Un video di 8 minuti per chiedere giustizia. Lo hanno inviato ieri a papa Francesco 17 donne e uomini che hanno subito abusi e violenze da parte di preti e religiosi. L’iniziativa è stata promossa dalla rete L’Abuso, l’associazione che da anni aggrega e difende le vittime dei preti pedofili in Italia.
«Vogliamo solo giustizia», «chiediamo che Bergoglio ci dia delle risposte e faccia giustizia», ripetono nei loro brevissimi video messaggi le 17 vittime.

C’è Giada Vitale, 18 anni, abusata da un prete da quando aveva 13 anni fino ai 16, che chiede a papa Francesco perché non ha risposto alla sua lettera che gli ha consegnato personalmente. Erik Zattoni, 32enne, nato da un abuso subito dalla madre da don Pietro Tosi, come riconosciuto dal test del dna, che domanda come mai quel prete – ora morto – non sia nemmeno stato dimesso dallo stato clericale. E poi ci sono otto ex ospiti dell’Istituto per sordomuti «Provolo» di Verona che, insieme ad altre decine di ragazze e ragazzi accolti al «Provolo», hanno subito abusi e violenze da parte di 26 preti e fratelli laici fra gli anni ’50 gli anni ‘80, come stabilito anche da una commissione di inchiesta voluta nel 2009 dal Vaticano e presieduta da Mario Sannite, ex presidente del tribunale di Verona. «Inizialmente la Curia dichiarò che non avrebbe dato importanza alla prescrizione, ma poi, forse visti anche i risultati dell’inchiesta, ritrattò», rileva la rete L’Abuso. Di quei 26 preti e religiosi, 12 sono deceduti. I restanti 14 sono impuniti, molti – prescritti – sono ancora preti e vivono tuttora al Provolo, altri invece sono stati trasferiti nella succursale argentina dell’istituto, con sede a La Plata.

- - - - -

§ Da fare:
[1] Nel testo sulle vittime di abusi, quanti dei 26 preti e religiosi del «Provolo» sono deceduti?
[2] Riporta dal testo sulle vittime di abusi tutto ciò che va da "Un video di" fino a "le 17 vittime.".

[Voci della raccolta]
- - - - -

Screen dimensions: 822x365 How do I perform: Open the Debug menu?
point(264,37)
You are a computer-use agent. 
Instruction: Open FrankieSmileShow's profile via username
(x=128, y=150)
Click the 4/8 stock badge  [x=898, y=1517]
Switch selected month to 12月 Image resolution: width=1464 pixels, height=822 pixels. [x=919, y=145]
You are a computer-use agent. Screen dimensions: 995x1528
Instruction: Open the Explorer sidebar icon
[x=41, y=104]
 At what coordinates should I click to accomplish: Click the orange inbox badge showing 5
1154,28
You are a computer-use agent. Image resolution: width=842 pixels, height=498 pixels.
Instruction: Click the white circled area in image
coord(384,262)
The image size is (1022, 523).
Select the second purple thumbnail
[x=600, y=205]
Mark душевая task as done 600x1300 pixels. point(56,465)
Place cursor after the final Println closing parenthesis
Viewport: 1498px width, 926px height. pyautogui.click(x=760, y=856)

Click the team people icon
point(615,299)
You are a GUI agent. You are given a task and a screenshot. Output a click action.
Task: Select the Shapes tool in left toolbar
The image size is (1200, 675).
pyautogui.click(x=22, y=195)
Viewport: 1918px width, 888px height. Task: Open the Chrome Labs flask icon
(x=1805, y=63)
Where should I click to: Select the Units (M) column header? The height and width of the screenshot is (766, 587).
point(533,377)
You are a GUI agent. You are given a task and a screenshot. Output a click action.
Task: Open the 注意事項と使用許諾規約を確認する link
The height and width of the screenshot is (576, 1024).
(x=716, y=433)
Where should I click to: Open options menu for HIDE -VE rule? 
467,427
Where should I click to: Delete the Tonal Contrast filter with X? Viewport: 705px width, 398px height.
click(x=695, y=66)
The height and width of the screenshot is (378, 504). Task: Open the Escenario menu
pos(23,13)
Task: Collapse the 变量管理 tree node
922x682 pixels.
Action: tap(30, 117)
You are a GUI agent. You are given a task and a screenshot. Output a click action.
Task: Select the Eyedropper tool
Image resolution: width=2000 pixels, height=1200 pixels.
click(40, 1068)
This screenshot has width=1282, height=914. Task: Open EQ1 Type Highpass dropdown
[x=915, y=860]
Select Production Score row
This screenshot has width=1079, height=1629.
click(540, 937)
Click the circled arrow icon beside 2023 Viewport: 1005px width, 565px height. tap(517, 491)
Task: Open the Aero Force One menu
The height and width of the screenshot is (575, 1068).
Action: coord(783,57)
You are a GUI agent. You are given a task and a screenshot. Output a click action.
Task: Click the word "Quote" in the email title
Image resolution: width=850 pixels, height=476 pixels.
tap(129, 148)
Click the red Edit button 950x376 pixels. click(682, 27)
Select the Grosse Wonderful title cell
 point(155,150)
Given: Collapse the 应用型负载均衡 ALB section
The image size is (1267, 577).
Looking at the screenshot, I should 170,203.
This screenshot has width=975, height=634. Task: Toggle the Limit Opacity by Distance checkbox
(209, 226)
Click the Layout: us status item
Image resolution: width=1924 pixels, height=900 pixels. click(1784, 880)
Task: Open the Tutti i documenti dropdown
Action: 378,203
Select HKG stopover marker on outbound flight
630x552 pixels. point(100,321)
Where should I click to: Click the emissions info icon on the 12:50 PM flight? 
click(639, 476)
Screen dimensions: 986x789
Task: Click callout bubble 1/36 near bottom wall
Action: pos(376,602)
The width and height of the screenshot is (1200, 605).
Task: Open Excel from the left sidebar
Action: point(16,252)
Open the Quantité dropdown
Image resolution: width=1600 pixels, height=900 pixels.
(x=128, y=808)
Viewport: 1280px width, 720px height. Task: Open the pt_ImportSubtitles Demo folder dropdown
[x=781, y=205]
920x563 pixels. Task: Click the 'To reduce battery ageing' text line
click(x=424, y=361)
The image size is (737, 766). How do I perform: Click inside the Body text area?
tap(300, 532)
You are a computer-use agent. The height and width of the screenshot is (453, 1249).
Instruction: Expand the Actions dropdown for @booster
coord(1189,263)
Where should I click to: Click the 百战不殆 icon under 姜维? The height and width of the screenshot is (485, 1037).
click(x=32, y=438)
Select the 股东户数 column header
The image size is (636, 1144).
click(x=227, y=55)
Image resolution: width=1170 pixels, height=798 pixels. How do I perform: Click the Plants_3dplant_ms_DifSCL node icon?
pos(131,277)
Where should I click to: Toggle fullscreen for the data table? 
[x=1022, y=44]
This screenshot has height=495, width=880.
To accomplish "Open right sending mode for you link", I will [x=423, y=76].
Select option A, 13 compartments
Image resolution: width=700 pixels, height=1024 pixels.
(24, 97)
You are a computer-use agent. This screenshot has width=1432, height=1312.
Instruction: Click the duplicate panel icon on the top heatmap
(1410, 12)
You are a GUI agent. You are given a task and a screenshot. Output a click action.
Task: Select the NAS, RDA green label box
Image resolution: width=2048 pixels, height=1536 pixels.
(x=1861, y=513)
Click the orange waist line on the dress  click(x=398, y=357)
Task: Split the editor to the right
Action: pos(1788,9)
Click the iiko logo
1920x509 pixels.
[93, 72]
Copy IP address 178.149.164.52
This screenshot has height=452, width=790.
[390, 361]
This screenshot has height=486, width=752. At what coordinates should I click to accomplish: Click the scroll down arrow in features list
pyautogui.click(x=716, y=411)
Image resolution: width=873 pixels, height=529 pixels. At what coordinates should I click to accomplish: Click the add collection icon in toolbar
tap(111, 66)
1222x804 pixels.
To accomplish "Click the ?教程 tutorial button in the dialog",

- - - - -

§ Elenco risposte:
[1] 12

[2]
Un video di 8 minuti per chiedere giustizia. Lo hanno inviato ieri a papa Francesco 17 donne e uomini che hanno subito abusi e violenze da parte di preti e religiosi. L’iniziativa è stata promossa dalla rete L’Abuso, l’associazione che da anni aggrega e difende le vittime dei preti pedofili in Italia.
«Vogliamo solo giustizia», «chiediamo che Bergoglio ci dia delle risposte e faccia giustizia», ripetono nei loro brevissimi video messaggi le 17 vittime.